In the late winter of the year 2000 I was jogging on my treadmill. I don’t recall exactly when, but no doubt this occurred during that oh-so-brief period between when one purchases a treadmill and when one throws it on the trash heap- the same trash heap where you toss your other exercise equipment and certain small kitchen appliances (my bread maker comes to mind). During that winter’s self improvement program I noticed a barely perceptible difference between my right foot and my left foot. My right foot quietly hit on the heel, and rolled to the toe as it is supposed to do while jogging. However, my left foot didn't quietly go from heel to toe. It made a slapping sound. If I really concentrated I could make my left foot quietly go from heel to toe, heel to toe, but it didn't want to. I made a mental note of this observation.
A few months later, after the snow in Northern Maine finally melted, I moved my exercise program outdoors. I noticed after only a few days of jogging that the same phenomenon was still occurring with my left foot. In fact, this uneven running gait was causing my left shin to become strained. "Okay," I thought, "this is starting to affect my ability to exercise so I think I'll get it checked out." I scheduled an appointment with my primary care physician. As I was waiting for the appointment date, maybe two weeks out, I learned from a coworker that a young salesman named Tom, who called on me at the paper mill where I worked, had been diagnosed with multiple sclerosis. I asked my coworker, “What the heck is multiple sclerosis, and how does it affect Tom?” My coworker replied that Tom "Has only a slight abnormality in his walking gait now, but it will get worse. They've reassigned him from Field Sales to Inside Sales to make it easier.” I made another mental note.

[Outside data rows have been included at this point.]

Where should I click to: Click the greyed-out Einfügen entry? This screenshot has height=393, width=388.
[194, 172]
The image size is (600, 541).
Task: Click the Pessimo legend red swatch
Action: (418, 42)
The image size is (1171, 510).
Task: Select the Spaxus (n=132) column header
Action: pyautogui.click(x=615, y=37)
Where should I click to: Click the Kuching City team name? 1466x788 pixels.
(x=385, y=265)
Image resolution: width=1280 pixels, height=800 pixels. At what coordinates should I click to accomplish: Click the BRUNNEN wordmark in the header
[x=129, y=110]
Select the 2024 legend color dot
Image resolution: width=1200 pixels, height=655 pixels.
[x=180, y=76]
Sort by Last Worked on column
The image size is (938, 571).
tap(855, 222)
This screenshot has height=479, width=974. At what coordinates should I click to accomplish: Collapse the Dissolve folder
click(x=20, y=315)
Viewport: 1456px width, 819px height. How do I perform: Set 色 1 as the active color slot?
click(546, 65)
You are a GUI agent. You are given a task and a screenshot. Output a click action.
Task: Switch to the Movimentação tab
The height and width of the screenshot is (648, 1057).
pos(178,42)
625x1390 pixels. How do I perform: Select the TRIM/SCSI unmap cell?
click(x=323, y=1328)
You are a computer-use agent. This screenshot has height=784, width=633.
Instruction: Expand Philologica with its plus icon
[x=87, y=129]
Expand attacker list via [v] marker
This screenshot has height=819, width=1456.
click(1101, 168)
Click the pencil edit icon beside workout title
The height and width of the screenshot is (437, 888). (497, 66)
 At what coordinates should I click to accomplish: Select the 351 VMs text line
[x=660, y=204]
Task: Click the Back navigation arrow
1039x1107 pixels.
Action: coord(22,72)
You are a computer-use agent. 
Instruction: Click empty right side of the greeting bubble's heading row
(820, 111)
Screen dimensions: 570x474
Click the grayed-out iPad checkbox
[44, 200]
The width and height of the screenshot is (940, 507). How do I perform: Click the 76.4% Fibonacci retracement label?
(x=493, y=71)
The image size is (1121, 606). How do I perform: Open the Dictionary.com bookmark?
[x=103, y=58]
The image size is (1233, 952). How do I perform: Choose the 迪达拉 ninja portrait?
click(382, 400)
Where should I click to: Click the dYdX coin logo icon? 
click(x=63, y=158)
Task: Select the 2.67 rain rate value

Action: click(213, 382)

When I got to my doctor's office I was assigned to a physician's assistant (PA) instead of an MD. I described my symptoms to the PA and asked if multiple sclerosis was a possibility. He indicated that MS was indeed one of the many possibilities that we would need to eliminate. He scheduled me for an MRI, the primary diagnostic tool for MS. A few days after the MRI I received a phone call from the PA. He told me that the MRI was consistent with possible MS, but that I would need to see a neurologist in order to obtain a firm diagnosis.
My entire body of knowledge concerning MS was still confined to the brief conversation I had with my coworker about the young salesman. So, over the phone I asked the PA what it would mean for me as a person if I did have MS. He asked me how old I was at the time. I told him that I was 36. The rest of our conversation gets a bit fuzzy for me, as it was quite emotional. I can't remember his exact words but he said something that led me to believe that I only had about 20 years to live. I immediately began to imagine that I would never grow to be an old man, retire, enjoy my grandchildren, etc.
I drove to the middle school where my wife Kim works as a guidance counselor (I’m not 100% sure what a middle school guidance counselor does, but I know that my wife is very, very good at it). We went to one of our favorite spots by the ocean and sat and discussed this horrible news. I broke down. This was the only time I ever shed a tear about my MS diagnosis, and ironically it was almost a year later before I actually received a firm diagnosis from a neurologist. However, as I look back over the past 9 years, this day was my emotional low point.